Climate change is considered by many to be an existential threat. The Intergovernmental Panel on Climate Change has already put their faith in the exponential growth of technology. Many of the scenarios where they can successfully imagine the human race dealing with the climate crisis involve the development and widespread deployment of carbon capture and storage technology. Our hope for the future already has built-in expectations of exponential growth in our technology in this field. Alongside this, to reduce carbon emissions to zero on the timescales we need to, we will surely require new technologies in renewable energy, energy efficiency, and electrification of the transport system.

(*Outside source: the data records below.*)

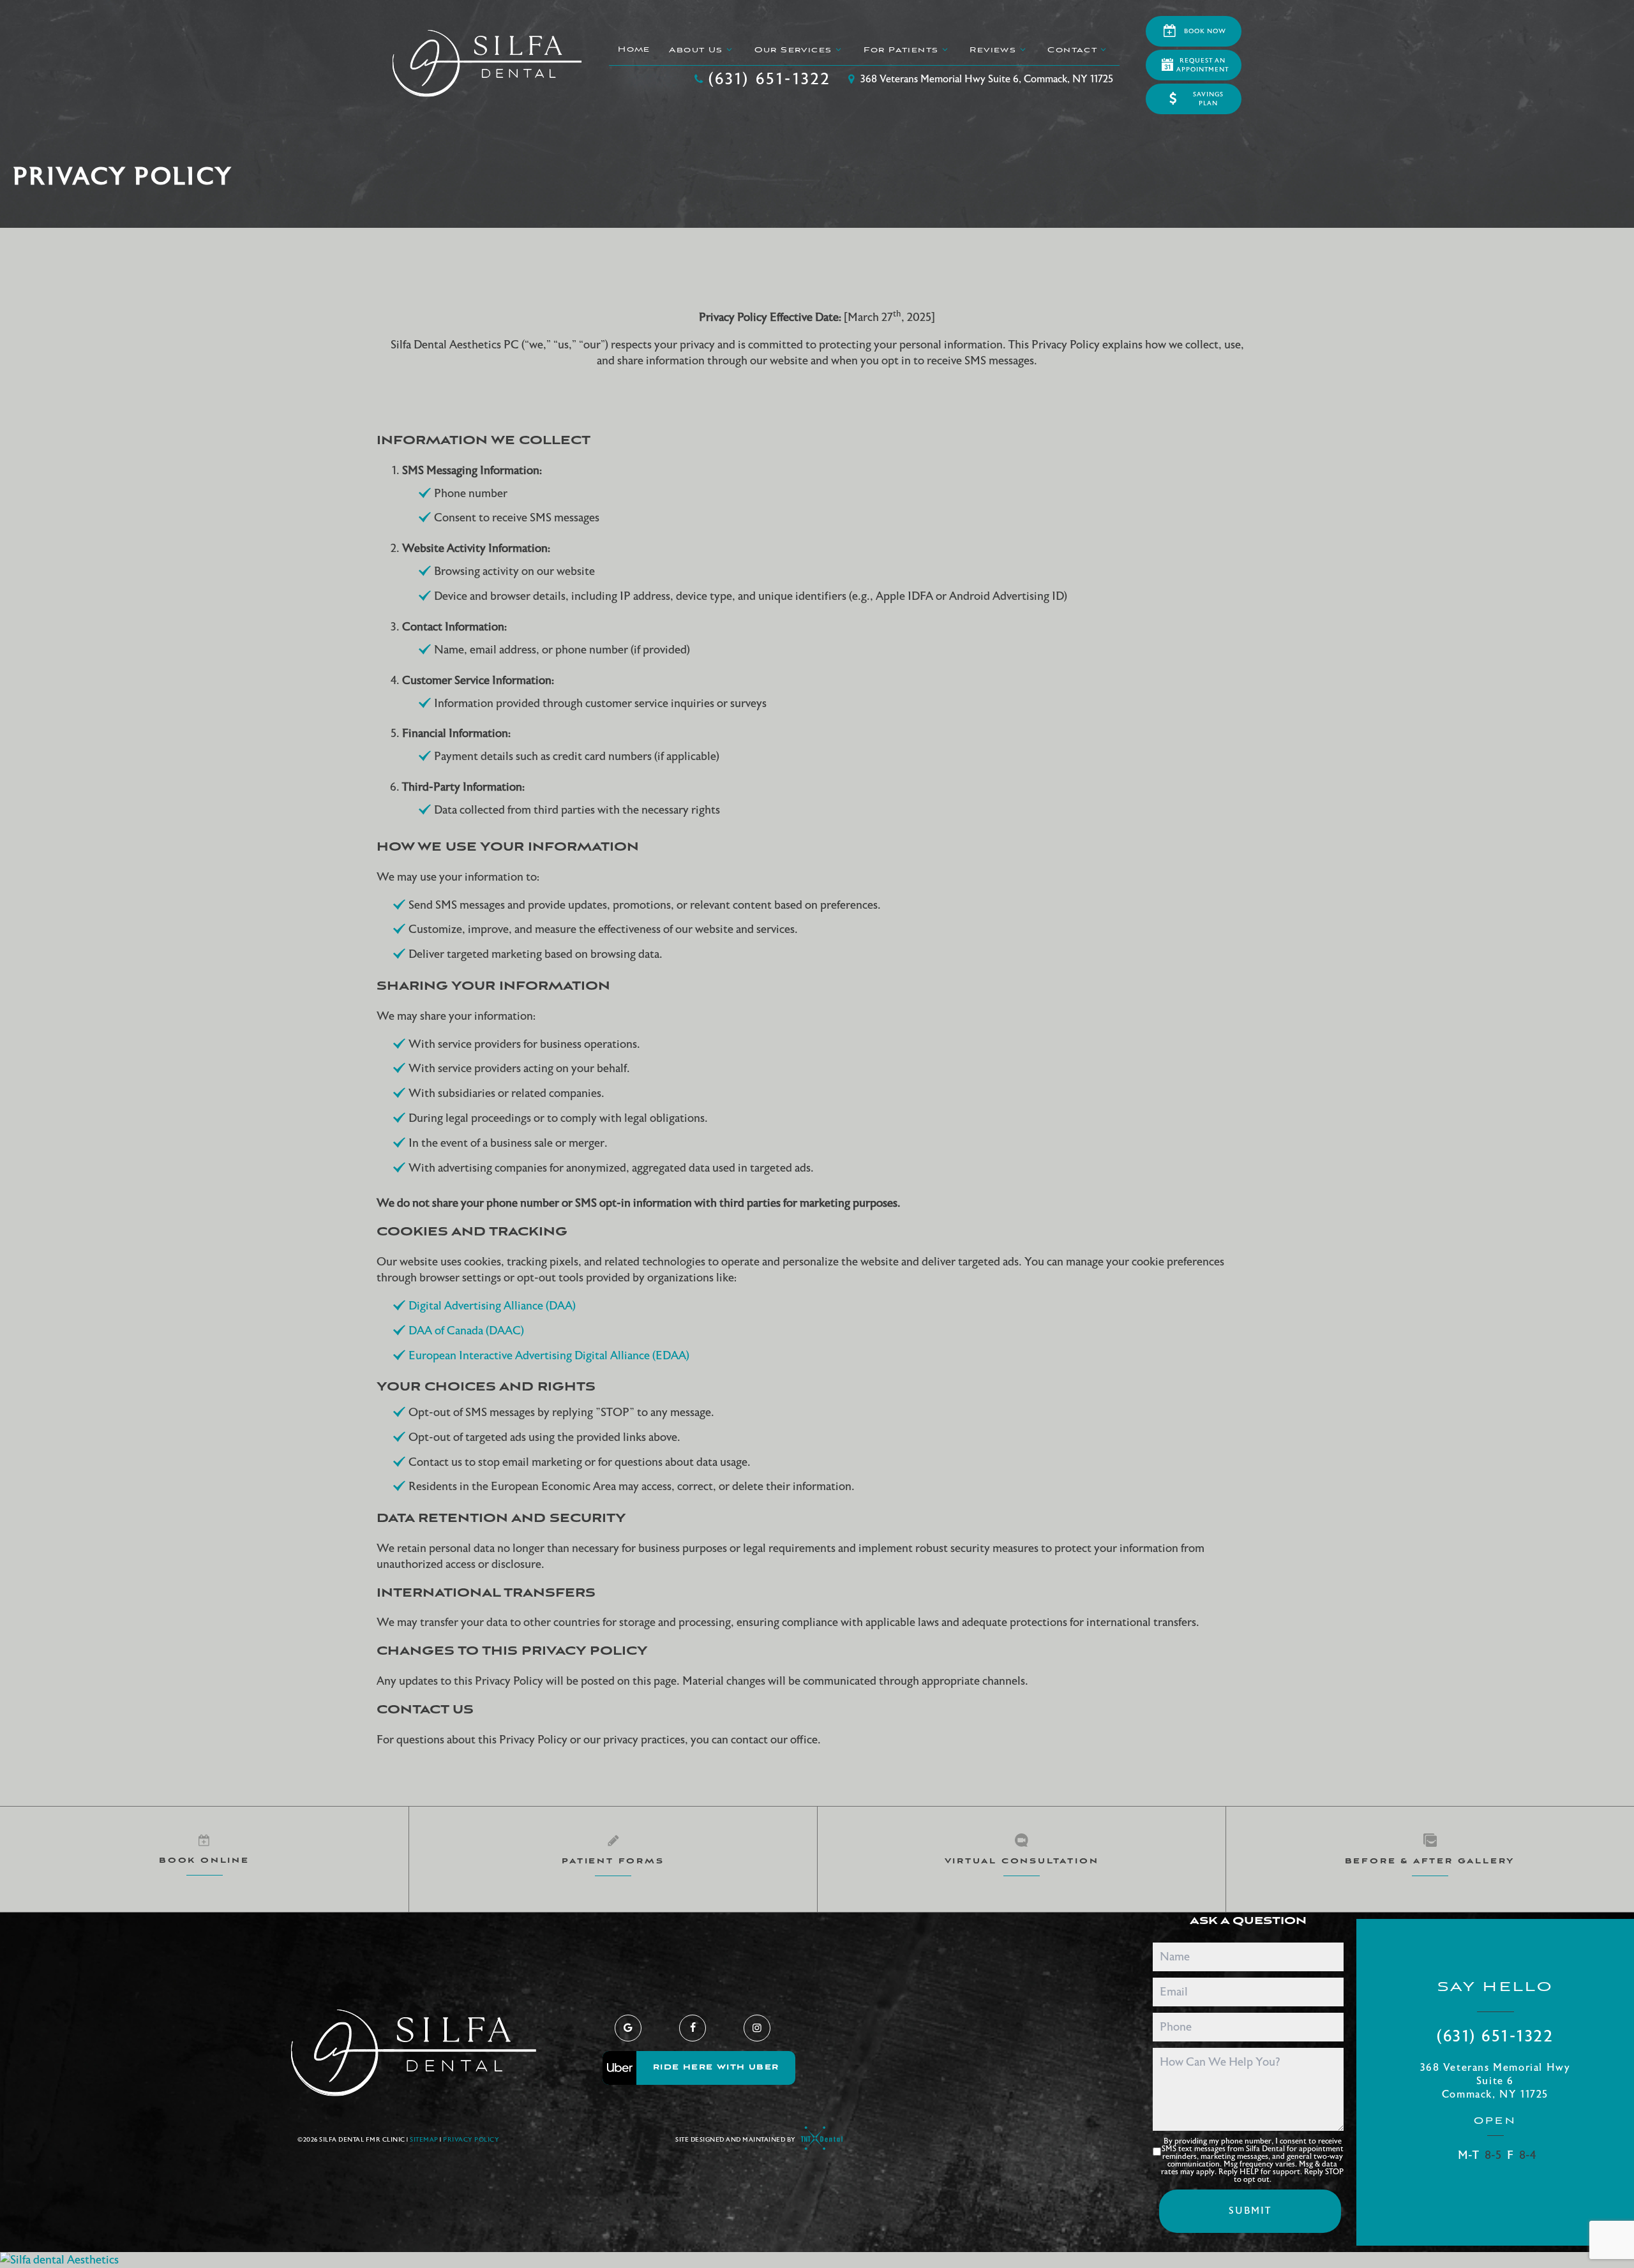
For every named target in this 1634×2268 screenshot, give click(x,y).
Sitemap (424, 2140)
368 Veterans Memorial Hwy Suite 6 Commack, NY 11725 (1495, 2081)
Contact (1072, 50)
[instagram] (757, 2028)
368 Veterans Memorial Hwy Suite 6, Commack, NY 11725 (986, 79)
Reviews (993, 50)
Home (634, 49)
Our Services (793, 50)
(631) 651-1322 (770, 79)
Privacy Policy (471, 2140)
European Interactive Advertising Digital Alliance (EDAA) (548, 1355)
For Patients (901, 50)
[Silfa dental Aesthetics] (817, 2260)
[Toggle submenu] (729, 49)
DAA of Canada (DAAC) (466, 1331)
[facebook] (692, 2028)
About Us (696, 50)
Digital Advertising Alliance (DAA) (492, 1306)
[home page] (487, 63)
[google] (628, 2028)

Without exponential growth in technology continuing, then, we are doomed. Humanity finds itself on a treadmill that’s rapidly accelerating, with the risk of plunging into the abyss if we can’t keep up the pace. Yet this very acceleration could also pose an existential threat. As our global system becomes more interconnected and complex, chaos theory takes over: the economics of a town in Macedonia can influence a US presidential election; critical infrastructure can be brought down by cybercriminals.
New threats, such as biotechnology, nanotechnology, or a generalized artificial intelligence, could put incredible power—power over the entire species—into the hands of a small number of people. We are faced with a paradox: the continued existence of our system depends on the exponential growth of our capacities outpacing the exponential growth of our needs and desires. Yet this very growth will create threats that are unimaginably larger than any humans have faced before in history.
“It is necessary that we understand the consequences and prospects for exponential growth: that we understand the nature of the race that we’re in.”
Neo-Luddites may find satisfaction in rejecting the ill-effects of technology, but they will still live in a society where technology is the lifeblood that keeps the whole system pumping. Now, more than ever, it is necessary that we understand the consequences and prospects for exponential growth: that we understand the nature of the race that we’re in.
If we decide that limitless exponential growth on a finite planet is unsustainable, we need to plan for the transition to a new way of living before our ability to accelerate runs out. If we require new technologies or fields of study to enable this growth to continue, we must focus our efforts on these before anything else. If we want to survive the 21st century without major catastrophe, we don’t have a choice but to understand it. Almost by default, we’re all accelerationists now.